Lutetium PSMA Therapy in mCRPC: Real-World Evidence from PRECISION Data Platform - Oliver Sartor
March 4, 2025
Oliver Sartor joins Zachary Klaassen to discuss the PRECISION data platform, a registry that contains over 65,000 advanced prostate cancer patients from 500 practices nationwide. Their analysis compares prompt versus deferred lutetium PSMA therapy (Pluvicto). Despite relatively short follow-up (median 17 months), findings show concordance between real-world and clinical trial outcomes. Patients receiving "non-prompt" therapy (after multiple ARPIs and taxanes) demonstrate a median survival of 15.1 months, nearly identical to the VISION trial's 15.3 months. The "prompt" group (after one ARPI and one taxane) shows better outcomes with higher PSA response rates. Dr. Sartor emphasizes the database's value in validating clinical trial findings while anticipating its future role in evaluating emerging treatment paradigms, including the taxane-naive PSMAfore population.
Biographies:
Oliver Sartor, MD, Medical Oncologist, Professor of Medicine, Urology and Radiology, Director, Radiopharmaceutical Trials, Mayo Clinic, Rochester, MN
Zachary Klaassen, MD, MSc, Urologic Oncologist, Assistant Professor Surgery/Urology at the Medical College of Georgia at Augusta University, Wellstar MCG, Georgia Cancer Center, Augusta, GA
Biographies:
Oliver Sartor, MD, Medical Oncologist, Professor of Medicine, Urology and Radiology, Director, Radiopharmaceutical Trials, Mayo Clinic, Rochester, MN
Zachary Klaassen, MD, MSc, Urologic Oncologist, Assistant Professor Surgery/Urology at the Medical College of Georgia at Augusta University, Wellstar MCG, Georgia Cancer Center, Augusta, GA
Related Content:
ASCO GU 2025: Clinical Outcomes of Prompt vs Deferred 177Lu-PSMA-617 Initiation for mCRPC Based on Prior Androgen Receptor Pathway Inhibitor and Taxane Chemotherapy Exposure
ASCO GU 2025: Real-World Outcomes Among Patients with mCRPC Receiving Guideline-Recommended Therapies After Treatment with 177Lu-PSMA-617: A Real-World Prostate Cancer Disease Observation (PRECISION) Data Platform Analysis
ASCO GU 2025: Real-World Treatment Patterns and Outcomes in Advanced Prostate Cancer: A Cohort Study Using the Prostate Cancer Disease Observation (PRECISION) Data Platform
From the VISION Trial: Improved Patient Outcomes with Lutetium-PSMA-617 - Karim Fizazi
ASCO GU 2025: Clinical Outcomes of Prompt vs Deferred 177Lu-PSMA-617 Initiation for mCRPC Based on Prior Androgen Receptor Pathway Inhibitor and Taxane Chemotherapy Exposure
ASCO GU 2025: Real-World Outcomes Among Patients with mCRPC Receiving Guideline-Recommended Therapies After Treatment with 177Lu-PSMA-617: A Real-World Prostate Cancer Disease Observation (PRECISION) Data Platform Analysis
ASCO GU 2025: Real-World Treatment Patterns and Outcomes in Advanced Prostate Cancer: A Cohort Study Using the Prostate Cancer Disease Observation (PRECISION) Data Platform
From the VISION Trial: Improved Patient Outcomes with Lutetium-PSMA-617 - Karim Fizazi
Read the Full Video Transcript
Zachary Klaassen: Hi, my name is Zach Klaassen. I'm a urologic oncologist. We are live with UroToday at GU ASCO 2025 in San Francisco. I'm delighted to be joined by a man who needs no introduction to UroToday, Dr. Oliver Sartor. Thanks so much for joining us, Oliver.

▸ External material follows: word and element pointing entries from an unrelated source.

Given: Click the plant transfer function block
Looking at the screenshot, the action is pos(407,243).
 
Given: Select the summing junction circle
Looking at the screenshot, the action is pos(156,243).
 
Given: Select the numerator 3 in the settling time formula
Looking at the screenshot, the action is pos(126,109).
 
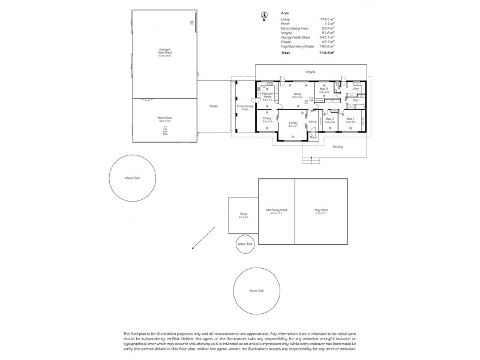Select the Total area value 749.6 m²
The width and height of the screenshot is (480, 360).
[x=325, y=53]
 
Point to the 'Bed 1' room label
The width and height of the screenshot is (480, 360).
[x=350, y=119]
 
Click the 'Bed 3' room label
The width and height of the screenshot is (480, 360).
[x=324, y=89]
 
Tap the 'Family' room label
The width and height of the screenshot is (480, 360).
[x=293, y=124]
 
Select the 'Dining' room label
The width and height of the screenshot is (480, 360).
[x=267, y=119]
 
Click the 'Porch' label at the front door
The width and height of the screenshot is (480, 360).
[x=313, y=137]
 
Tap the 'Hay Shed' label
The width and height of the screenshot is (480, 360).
[x=321, y=211]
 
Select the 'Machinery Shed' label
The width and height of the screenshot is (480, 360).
[x=277, y=211]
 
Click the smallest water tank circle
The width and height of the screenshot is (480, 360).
[x=245, y=244]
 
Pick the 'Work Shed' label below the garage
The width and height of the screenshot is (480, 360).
[x=164, y=118]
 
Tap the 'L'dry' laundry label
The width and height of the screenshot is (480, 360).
[x=355, y=89]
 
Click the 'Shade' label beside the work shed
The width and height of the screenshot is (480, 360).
[x=213, y=106]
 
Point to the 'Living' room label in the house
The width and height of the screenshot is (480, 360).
[x=296, y=94]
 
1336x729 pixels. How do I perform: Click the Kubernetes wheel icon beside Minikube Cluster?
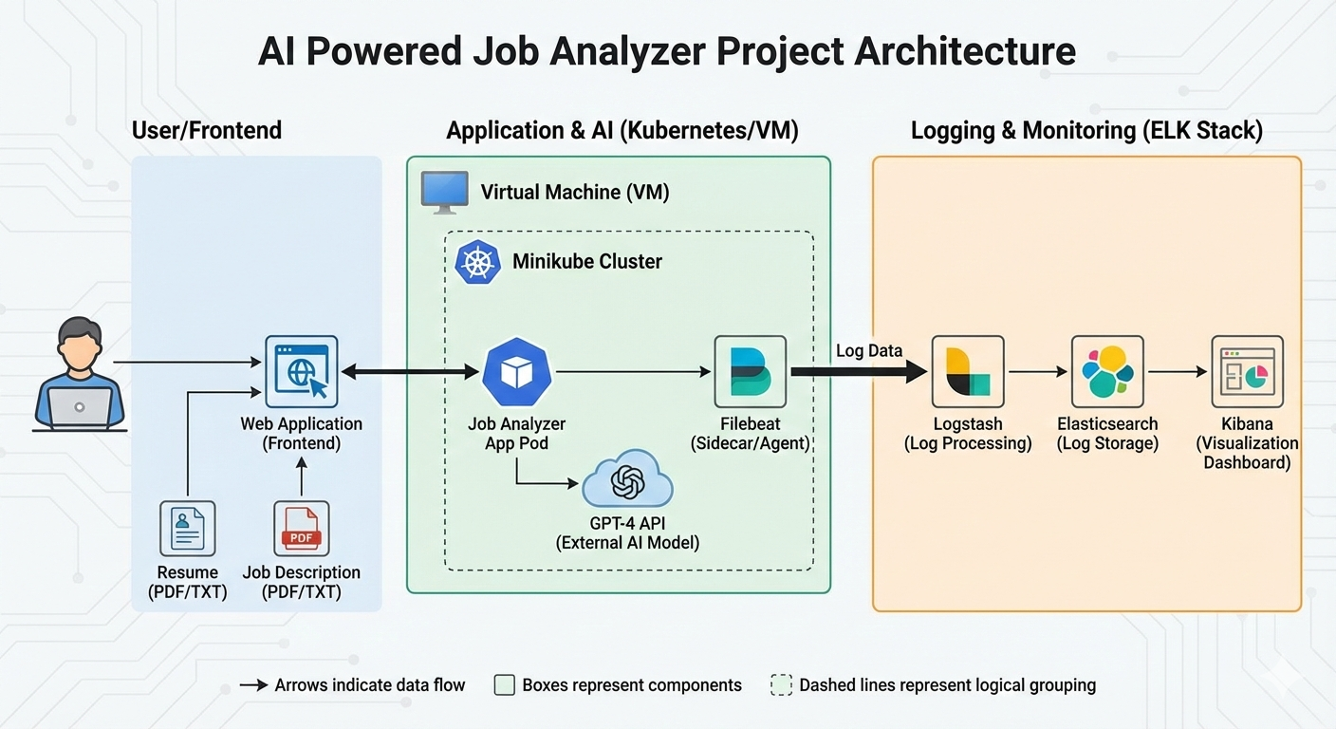478,262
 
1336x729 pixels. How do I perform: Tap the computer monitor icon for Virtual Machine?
445,192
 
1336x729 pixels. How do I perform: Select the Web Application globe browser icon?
301,372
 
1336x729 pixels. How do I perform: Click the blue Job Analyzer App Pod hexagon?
517,372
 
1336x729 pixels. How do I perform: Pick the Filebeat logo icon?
750,372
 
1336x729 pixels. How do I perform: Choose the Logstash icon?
967,372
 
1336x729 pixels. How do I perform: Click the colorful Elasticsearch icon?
1107,372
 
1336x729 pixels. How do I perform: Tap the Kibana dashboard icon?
1247,372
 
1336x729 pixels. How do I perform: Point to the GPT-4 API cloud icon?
627,482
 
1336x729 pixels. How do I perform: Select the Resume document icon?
187,528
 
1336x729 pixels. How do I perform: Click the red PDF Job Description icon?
301,528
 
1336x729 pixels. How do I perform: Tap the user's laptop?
80,406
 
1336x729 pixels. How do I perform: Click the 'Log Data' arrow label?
868,350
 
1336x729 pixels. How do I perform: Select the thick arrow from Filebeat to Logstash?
858,372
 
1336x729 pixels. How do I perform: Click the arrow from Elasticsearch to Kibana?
1177,372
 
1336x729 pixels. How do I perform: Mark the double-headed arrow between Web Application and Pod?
410,372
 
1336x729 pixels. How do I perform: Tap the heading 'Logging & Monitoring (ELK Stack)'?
1086,130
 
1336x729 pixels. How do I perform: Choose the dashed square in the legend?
781,685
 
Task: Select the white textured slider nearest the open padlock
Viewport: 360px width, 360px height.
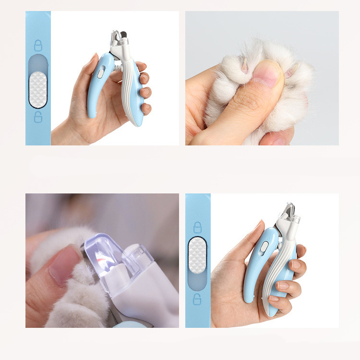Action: [x=38, y=90]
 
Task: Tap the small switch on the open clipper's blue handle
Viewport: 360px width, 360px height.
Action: [x=101, y=73]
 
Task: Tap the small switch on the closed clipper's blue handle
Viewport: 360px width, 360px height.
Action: [x=264, y=246]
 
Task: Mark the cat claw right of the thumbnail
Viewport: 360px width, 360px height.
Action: [x=290, y=73]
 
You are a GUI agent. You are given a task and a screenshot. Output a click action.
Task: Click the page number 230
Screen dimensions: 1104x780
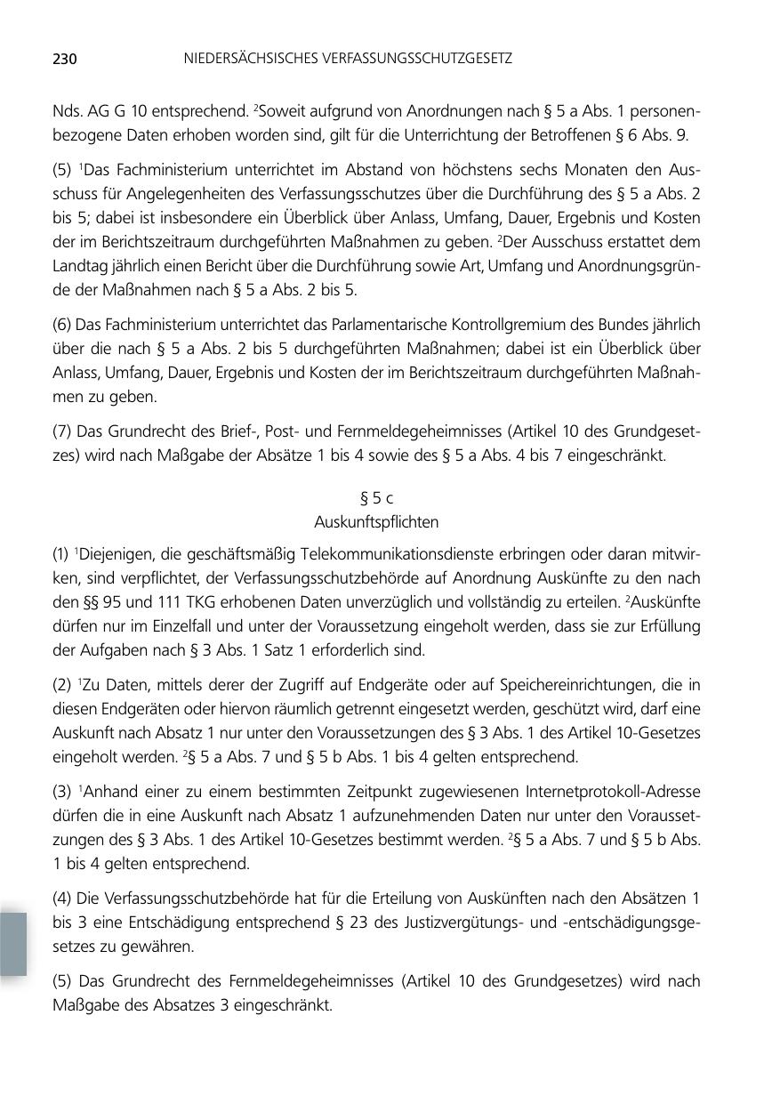pos(65,60)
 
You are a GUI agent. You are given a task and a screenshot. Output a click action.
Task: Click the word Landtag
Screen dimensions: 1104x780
pos(80,266)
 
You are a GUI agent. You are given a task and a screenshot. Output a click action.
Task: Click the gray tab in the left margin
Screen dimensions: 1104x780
pos(13,943)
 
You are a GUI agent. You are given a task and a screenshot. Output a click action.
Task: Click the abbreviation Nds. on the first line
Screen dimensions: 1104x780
pos(68,112)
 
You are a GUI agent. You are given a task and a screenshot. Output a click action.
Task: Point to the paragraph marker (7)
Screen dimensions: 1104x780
pos(62,431)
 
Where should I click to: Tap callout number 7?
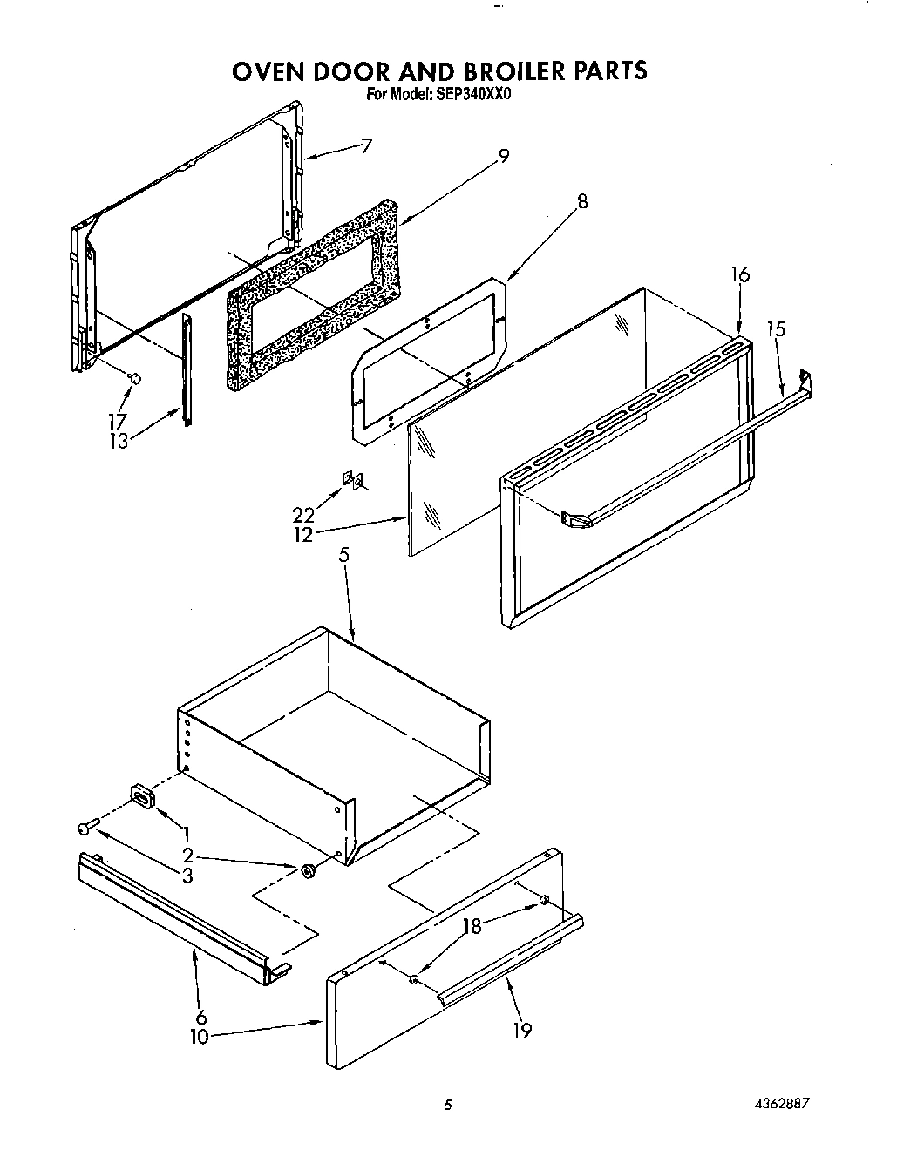366,145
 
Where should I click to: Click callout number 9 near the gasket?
503,157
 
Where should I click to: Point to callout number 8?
581,202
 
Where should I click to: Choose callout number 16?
740,274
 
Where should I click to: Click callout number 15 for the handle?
776,329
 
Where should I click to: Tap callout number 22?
303,515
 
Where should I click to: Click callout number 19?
521,1031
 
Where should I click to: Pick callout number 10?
200,1038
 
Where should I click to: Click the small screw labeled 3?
84,827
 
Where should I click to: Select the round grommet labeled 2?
309,871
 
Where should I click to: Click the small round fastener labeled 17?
134,377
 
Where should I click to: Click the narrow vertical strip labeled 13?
186,370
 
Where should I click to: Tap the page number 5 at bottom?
448,1105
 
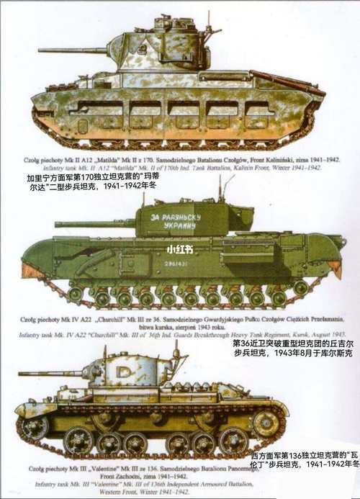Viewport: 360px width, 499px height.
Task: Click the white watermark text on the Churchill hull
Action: click(179, 250)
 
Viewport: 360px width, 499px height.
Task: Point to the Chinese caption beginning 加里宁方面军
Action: click(94, 180)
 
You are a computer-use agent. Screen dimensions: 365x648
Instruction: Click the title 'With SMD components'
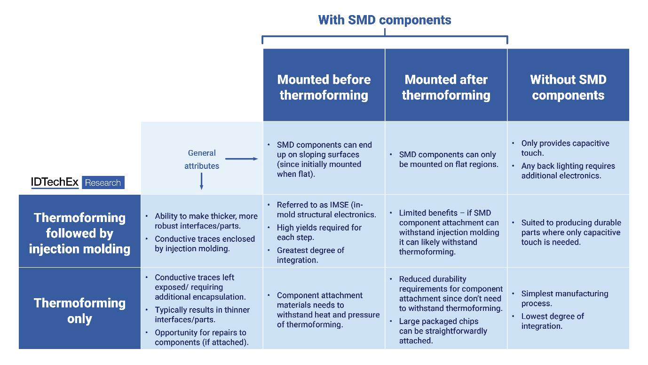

Oliver Sartor: Thank you, Zach.
Zachary Klaassen: We're going to be discussing the PRECISION platform, which may be new to some people listening to UroToday, but it's a super exciting database. We're going to focus our discussion on basically looking at lutetium PSMA radioligand therapy—prompt versus deferred therapy. So maybe just by way of background, tell us a little bit about this database.
Oliver Sartor: So let's talk about the big picture first. The PRECISION database has over 65,000 patients with advanced prostate cancer. Now, this is going to be divvied up between about 35,000 of the castrate-sensitive and about 18,000 castrate-resistant. The follow-up is still relatively short. It started in 2022 going on to 2024, so we're going to learn more—median follow-up is about 17 months now.
Zachary Klaassen: Excellent.
Oliver Sartor: But what I'm going to say is this particular project focused on the use of PSMA-617 lutetium, otherwise known as Pluvicto, FDA approved in what we call the VISION space. Now, let me back up for a second because people may not know what that means. So the FDA approval for Pluvicto today is for patients who have metastatic CRPC, PSMA PET-positive lesions, have had at least one ARPI, and have had at least one taxane.
So that space is now going to be carved down from that 18,000 patients just to a couple hundred. But please remember, this is a new database and only 17 months of follow-up. So we’re going to get a lot more data out of this database in the future.
Zachary Klaassen: And it's 500 practices all over the US—academic, community, urology, medical oncology. I mean, each year we're going to see iterations of this with more patients and follow-up, right?
Oliver Sartor: Absolutely. I really like the fact that it is community and academic, med onc and urology. And the fact is that we’re starting with this number of patients, and we’re going to see the evolution and have more and more valuable data over the next couple of years.
Zachary Klaassen: Outstanding. So maybe just set up the brief trial design for looking at this deferred versus prompt lutetium use. How did you guys design that?
Oliver Sartor: The idea was to look at, after one ARPI and one taxane, versus the rest of the story. Because remember, you could have had two ARPIs, two taxanes; two ARPIs, one taxane; one ARPI, two taxanes—so all the iterations that you can have. But what we decided to look at, we called the “prompt” was one ARPI, one taxane.
And so we wanted to be able to look at some simple parameters. First of all, like PSA declines, what about survival? And maybe we'll start with survival. What was really intriguing to me is in the “non-prompt,” meaning the individuals who had more than one ARPI and more than one taxane, the median survival was right around 15 months, which is almost exactly what it was in VISION. VISION was 15.3 in the New England Journal article. Here, in the real world, it's about 15.1 or thereabouts. It's really spot on.
Now, it turns out that the patients who have had only one ARPI and one taxane look like they're living longer. Now, it might just be a lead time bias, so I want to be careful about making a conclusion that earlier is better. But nevertheless, we have a good data set now where we begin to look.
We also have PSA parameters—PSA decline of 50% or more. And again, it was almost identical to VISION. We’re talking about 42% of the patients had a PSA 50% decline in the non-prompt. And in VISION, it was 43%. I mean, it’s just spot on again. But if you had only one ARPI, one taxane, then your PSA decline rate of 50% or more was running above 50%, coming in at around 53% or 54%.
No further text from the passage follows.